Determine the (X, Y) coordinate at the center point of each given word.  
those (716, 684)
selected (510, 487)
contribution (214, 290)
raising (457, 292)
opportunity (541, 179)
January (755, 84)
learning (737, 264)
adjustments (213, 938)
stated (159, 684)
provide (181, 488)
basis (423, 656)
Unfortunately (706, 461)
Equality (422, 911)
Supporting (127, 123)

...

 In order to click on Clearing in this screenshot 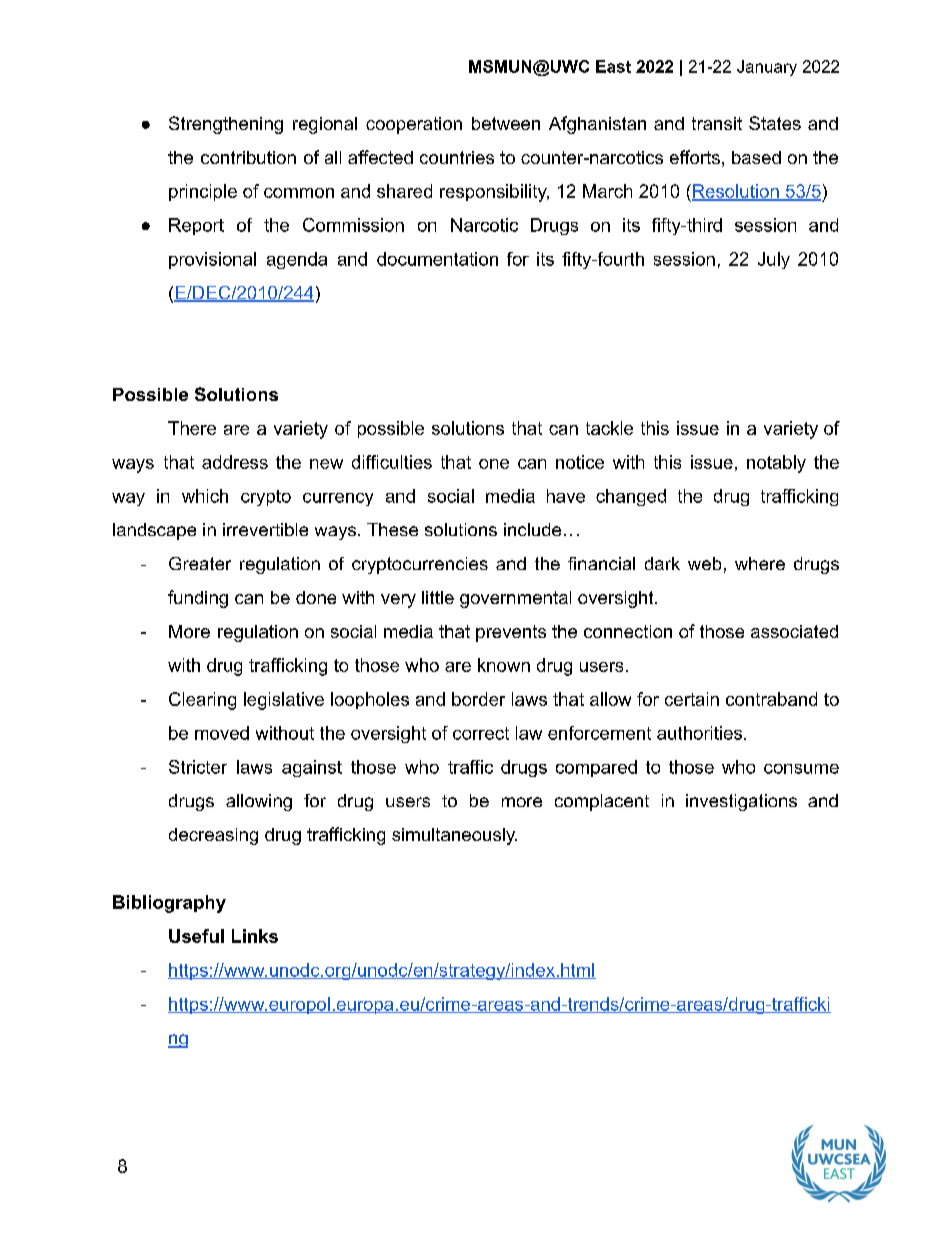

### What the task asks
Reproduce the rows without changes, starting at the row that contains "adjustments (213, 938)" and ending after the row that contains "Supporting (127, 123)".

### Answer to the task
adjustments (213, 938)
stated (159, 684)
provide (181, 488)
basis (423, 656)
Unfortunately (706, 461)
Equality (422, 911)
Supporting (127, 123)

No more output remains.